──────── Reading passage

What are the risks of using ineffective techniques to keep personal information secure?
Ineffective techniques may prevent information from being immediately obvious or appearing on a printed version of a document. However, the information is still contained in the electronic document. This creates a risk that people may disclose the document without realising the information is there. Recipients of a document can reveal the information easily (eg by changing the colour of the text or background).
When text is hidden using ineffective techniques, it may also be more difficult to identify using software tools. For example, while Document Inspector can detect text formatted to invisible or hidden, it cannot detect information that is hidden by changing the colour of text or covered by objects (see How do software tools designed to check documents help us avoid accidental breaches?).
How do we reduce the risk of people using ineffective techniques to keep personal information secure?
If you need to restrict access to information within a document, you must control access using appropriate methods (eg passwords and secure redaction techniques) (see How do we avoid an accidental breach when redacting information?). Hiding personal information using ineffective techniques (eg changing the colour of text or background) is not an appropriate way to keep it secure.
You should check documents appropriately for hidden personal information before disclosing them. You should know how to check for and remove personal information hidden by ineffective techniques. There are different ways to do this. For example, you could check for text of a certain colour (eg white text on a white background) using the ‘Find and Replace’ text function in Microsoft Word and Excel to search for a specific colour of text.
Software tools designed to help you check documents for personal information may not be able to detect personal information hidden using certain types of ineffective techniques. However, to help you check for hidden information, you could convert the file to a simpler format (see How does converting documents to simpler formats help us identify hidden personal information?).
If you only want to control printing, you could consider whether you are able to set a print area. You can do this if you are using Microsoft Excel, for example.
What is metadata?
Metadata is information embedded within a document. It is often described as ‘data about data’. Metadata may be embedded automatically into a document when you create, edit and save it. You may also be able to add custom properties. Examples of metadata include:
- document properties (eg author, subject and title);
- information about the sender and recipient of an email and message delivery; and
- information about image files called EXIF data (Exchangeable image file format) (eg Global positioning system (GPS) coordinates identifying where a photograph was taken, or specific details about the device used).

────────────────

To do:
- A) Repeat the passage on hidden personal information word for word, everything from "Ineffective techniques may" down to "text or background).".
- B) Carry on the passage on hidden personal information from the point where it stops.
These entries are taken from a separate source.

──────── Data provided

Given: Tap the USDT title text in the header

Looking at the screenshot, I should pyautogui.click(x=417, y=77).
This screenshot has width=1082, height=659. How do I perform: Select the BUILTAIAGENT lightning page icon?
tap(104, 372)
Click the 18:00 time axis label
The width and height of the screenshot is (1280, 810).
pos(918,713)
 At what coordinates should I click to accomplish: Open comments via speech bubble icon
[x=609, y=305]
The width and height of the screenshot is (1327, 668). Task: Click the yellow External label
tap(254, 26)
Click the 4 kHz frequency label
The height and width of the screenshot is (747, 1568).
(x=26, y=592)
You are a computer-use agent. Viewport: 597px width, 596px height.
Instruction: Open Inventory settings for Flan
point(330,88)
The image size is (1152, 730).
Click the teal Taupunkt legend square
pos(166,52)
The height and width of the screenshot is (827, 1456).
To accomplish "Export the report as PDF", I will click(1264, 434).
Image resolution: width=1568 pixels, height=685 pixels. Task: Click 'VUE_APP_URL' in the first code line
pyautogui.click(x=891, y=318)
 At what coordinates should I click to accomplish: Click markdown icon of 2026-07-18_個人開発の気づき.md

────────────────

Written answers:
- A)
Ineffective techniques may prevent information from being immediately obvious or appearing on a printed version of a document. However, the information is still contained in the electronic document. This creates a risk that people may disclose the document without realising the information is there. Recipients of a document can reveal the information easily (eg by changing the colour of the text or background).

- B)
Why is metadata a risk?
Metadata is useful because it helps to manage information more efficiently. Depending on the circumstances, it may be helpful and appropriate to disclose metadata publicly. However, documents may contain metadata that is not appropriate to disclose. You may disclose metadata accidentally if you do not realise it is automatically embedded or know how to find and remove it. It is easy for recipients to see it.
How do we reduce the risk of metadata?
You should check documents appropriately for hidden personal information before disclosing them. You should make sure you know how to find metadata in a document and how to remove it, if appropriate.
To help you check for and remove metadata, you could use a software tool (see How do software tools designed to check documents help us avoid accidental breaches?) or convert the file to a simpler format (see How does converting documents to simpler formats help us identify hidden personal information?).
You could remove metadata from an email by saving it in txt (.txt) file format. Alternatively, you could print the email and scan it into a pdf to send it electronically.
If metadata is collected in an image file, you could use photo-editing software to remove it (eg Windows file explorer, or specialist redaction software to extract the image only from the file). You could also consider turning off metadata collection for image files, if this is an option on your device.
Further reading – external guidance
View or change the properties for an Office file - Microsoft Support
What are embedded files and objects?
You can embed files or objects (eg a chart) in documents when you want to insert content from other software. For example, you can insert a Microsoft Word document in an Excel spreadsheet. The embedded file or object becomes part of the file you insert it into (rather than being linked to another information source that is updated if the information changes). If you disclose a file containing an embedded file or object, the recipient can view it without having access to the original information source.
Why are embedded files and objects a risk?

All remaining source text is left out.